THE TASK —
Set down the records that follow exactly and completely.

Stored items:
=== Section Start ===
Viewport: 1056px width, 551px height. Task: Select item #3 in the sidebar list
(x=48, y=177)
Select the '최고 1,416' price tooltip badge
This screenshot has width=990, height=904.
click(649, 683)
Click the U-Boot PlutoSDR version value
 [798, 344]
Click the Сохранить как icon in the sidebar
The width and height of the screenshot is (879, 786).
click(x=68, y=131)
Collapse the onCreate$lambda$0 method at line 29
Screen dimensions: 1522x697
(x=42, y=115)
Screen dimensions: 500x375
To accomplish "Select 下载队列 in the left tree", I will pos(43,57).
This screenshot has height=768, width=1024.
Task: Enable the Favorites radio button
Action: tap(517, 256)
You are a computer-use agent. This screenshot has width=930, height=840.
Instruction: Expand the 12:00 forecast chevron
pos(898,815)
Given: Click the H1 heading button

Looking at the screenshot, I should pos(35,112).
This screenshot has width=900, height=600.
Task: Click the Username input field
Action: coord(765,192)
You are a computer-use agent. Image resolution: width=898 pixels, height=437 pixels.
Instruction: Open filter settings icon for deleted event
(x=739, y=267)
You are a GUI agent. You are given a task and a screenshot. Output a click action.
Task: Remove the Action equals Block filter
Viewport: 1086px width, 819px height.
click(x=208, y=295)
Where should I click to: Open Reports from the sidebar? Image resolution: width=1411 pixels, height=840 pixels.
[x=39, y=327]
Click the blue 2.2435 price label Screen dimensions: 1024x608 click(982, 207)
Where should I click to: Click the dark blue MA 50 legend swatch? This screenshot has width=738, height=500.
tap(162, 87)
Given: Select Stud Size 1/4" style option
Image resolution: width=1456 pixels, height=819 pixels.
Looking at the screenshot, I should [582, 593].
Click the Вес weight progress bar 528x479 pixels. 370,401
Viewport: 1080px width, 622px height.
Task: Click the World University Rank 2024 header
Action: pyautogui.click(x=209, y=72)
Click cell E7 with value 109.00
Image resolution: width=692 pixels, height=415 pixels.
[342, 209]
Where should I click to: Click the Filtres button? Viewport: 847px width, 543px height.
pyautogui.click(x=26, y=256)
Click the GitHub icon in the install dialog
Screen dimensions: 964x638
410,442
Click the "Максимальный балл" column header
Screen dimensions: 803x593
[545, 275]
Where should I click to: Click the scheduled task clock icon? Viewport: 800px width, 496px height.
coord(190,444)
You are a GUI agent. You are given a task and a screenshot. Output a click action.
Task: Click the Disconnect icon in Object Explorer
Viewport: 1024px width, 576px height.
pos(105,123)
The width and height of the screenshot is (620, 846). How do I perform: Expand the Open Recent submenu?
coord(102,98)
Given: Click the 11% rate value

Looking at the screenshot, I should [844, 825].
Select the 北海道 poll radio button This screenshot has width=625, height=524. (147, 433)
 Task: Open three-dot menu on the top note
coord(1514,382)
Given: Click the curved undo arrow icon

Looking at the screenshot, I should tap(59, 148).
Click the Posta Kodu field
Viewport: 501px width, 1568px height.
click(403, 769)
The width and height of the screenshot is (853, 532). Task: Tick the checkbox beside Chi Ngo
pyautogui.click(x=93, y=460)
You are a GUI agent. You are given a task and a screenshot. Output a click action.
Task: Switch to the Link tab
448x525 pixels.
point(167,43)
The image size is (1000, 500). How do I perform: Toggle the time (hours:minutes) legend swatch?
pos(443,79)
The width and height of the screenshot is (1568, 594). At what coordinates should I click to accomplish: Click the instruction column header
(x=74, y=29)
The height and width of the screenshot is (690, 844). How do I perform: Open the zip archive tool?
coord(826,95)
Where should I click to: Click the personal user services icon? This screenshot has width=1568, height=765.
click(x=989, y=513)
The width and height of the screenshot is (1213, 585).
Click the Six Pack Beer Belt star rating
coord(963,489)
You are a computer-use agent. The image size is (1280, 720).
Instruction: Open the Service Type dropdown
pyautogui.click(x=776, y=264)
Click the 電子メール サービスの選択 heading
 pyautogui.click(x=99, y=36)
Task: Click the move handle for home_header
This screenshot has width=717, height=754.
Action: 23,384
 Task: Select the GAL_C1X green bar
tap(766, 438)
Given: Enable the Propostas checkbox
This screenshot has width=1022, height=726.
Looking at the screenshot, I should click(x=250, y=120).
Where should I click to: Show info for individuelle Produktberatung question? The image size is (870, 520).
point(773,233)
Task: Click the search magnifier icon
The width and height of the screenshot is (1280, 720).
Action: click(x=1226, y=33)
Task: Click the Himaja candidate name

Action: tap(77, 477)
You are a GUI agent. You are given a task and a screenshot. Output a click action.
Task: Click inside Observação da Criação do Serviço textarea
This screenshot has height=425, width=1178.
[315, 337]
=== Section End ===
PROBLEM SOLUTION —
Viewport: 1056px width, 551px height. Task: Select item #3 in the sidebar list
(x=48, y=177)
Select the '최고 1,416' price tooltip badge
This screenshot has width=990, height=904.
click(649, 683)
Click the U-Boot PlutoSDR version value
 [798, 344]
Click the Сохранить как icon in the sidebar
The width and height of the screenshot is (879, 786).
click(x=68, y=131)
Collapse the onCreate$lambda$0 method at line 29
Screen dimensions: 1522x697
(x=42, y=115)
Screen dimensions: 500x375
To accomplish "Select 下载队列 in the left tree", I will pos(43,57).
This screenshot has height=768, width=1024.
Task: Enable the Favorites radio button
Action: tap(517, 256)
You are a computer-use agent. This screenshot has width=930, height=840.
Instruction: Expand the 12:00 forecast chevron
pos(898,815)
Given: Click the H1 heading button

Looking at the screenshot, I should pos(35,112).
This screenshot has width=900, height=600.
Task: Click the Username input field
Action: coord(765,192)
You are a computer-use agent. Image resolution: width=898 pixels, height=437 pixels.
Instruction: Open filter settings icon for deleted event
(x=739, y=267)
You are a GUI agent. You are given a task and a screenshot. Output a click action.
Task: Remove the Action equals Block filter
Viewport: 1086px width, 819px height.
click(x=208, y=295)
Where should I click to: Open Reports from the sidebar? Image resolution: width=1411 pixels, height=840 pixels.
[x=39, y=327]
Click the blue 2.2435 price label Screen dimensions: 1024x608 click(982, 207)
Where should I click to: Click the dark blue MA 50 legend swatch? This screenshot has width=738, height=500.
tap(162, 87)
Given: Select Stud Size 1/4" style option
Image resolution: width=1456 pixels, height=819 pixels.
Looking at the screenshot, I should [582, 593].
Click the Вес weight progress bar 528x479 pixels. 370,401
Viewport: 1080px width, 622px height.
Task: Click the World University Rank 2024 header
Action: pyautogui.click(x=209, y=72)
Click cell E7 with value 109.00
Image resolution: width=692 pixels, height=415 pixels.
[342, 209]
Where should I click to: Click the Filtres button? Viewport: 847px width, 543px height.
pyautogui.click(x=26, y=256)
Click the GitHub icon in the install dialog
Screen dimensions: 964x638
410,442
Click the "Максимальный балл" column header
Screen dimensions: 803x593
[545, 275]
Where should I click to: Click the scheduled task clock icon? Viewport: 800px width, 496px height.
coord(190,444)
You are a GUI agent. You are given a task and a screenshot. Output a click action.
Task: Click the Disconnect icon in Object Explorer
Viewport: 1024px width, 576px height.
pos(105,123)
The width and height of the screenshot is (620, 846). How do I perform: Expand the Open Recent submenu?
coord(102,98)
Given: Click the 11% rate value

Looking at the screenshot, I should [844, 825].
Select the 北海道 poll radio button This screenshot has width=625, height=524. (147, 433)
 Task: Open three-dot menu on the top note
coord(1514,382)
Given: Click the curved undo arrow icon

Looking at the screenshot, I should tap(59, 148).
Click the Posta Kodu field
Viewport: 501px width, 1568px height.
click(403, 769)
The width and height of the screenshot is (853, 532). Task: Tick the checkbox beside Chi Ngo
pyautogui.click(x=93, y=460)
You are a GUI agent. You are given a task and a screenshot. Output a click action.
Task: Switch to the Link tab
448x525 pixels.
point(167,43)
The image size is (1000, 500). How do I perform: Toggle the time (hours:minutes) legend swatch?
pos(443,79)
The width and height of the screenshot is (1568, 594). At what coordinates should I click to accomplish: Click the instruction column header
(x=74, y=29)
The height and width of the screenshot is (690, 844). How do I perform: Open the zip archive tool?
coord(826,95)
Where should I click to: Click the personal user services icon? This screenshot has width=1568, height=765.
click(x=989, y=513)
The width and height of the screenshot is (1213, 585).
Click the Six Pack Beer Belt star rating
coord(963,489)
You are a computer-use agent. The image size is (1280, 720).
Instruction: Open the Service Type dropdown
pyautogui.click(x=776, y=264)
Click the 電子メール サービスの選択 heading
 pyautogui.click(x=99, y=36)
Task: Click the move handle for home_header
This screenshot has width=717, height=754.
Action: 23,384
 Task: Select the GAL_C1X green bar
tap(766, 438)
Given: Enable the Propostas checkbox
This screenshot has width=1022, height=726.
Looking at the screenshot, I should click(x=250, y=120).
Where should I click to: Show info for individuelle Produktberatung question? The image size is (870, 520).
point(773,233)
Task: Click the search magnifier icon
The width and height of the screenshot is (1280, 720).
Action: click(x=1226, y=33)
Task: Click the Himaja candidate name

Action: tap(77, 477)
You are a GUI agent. You are given a task and a screenshot. Output a click action.
Task: Click inside Observação da Criação do Serviço textarea
This screenshot has height=425, width=1178.
[315, 337]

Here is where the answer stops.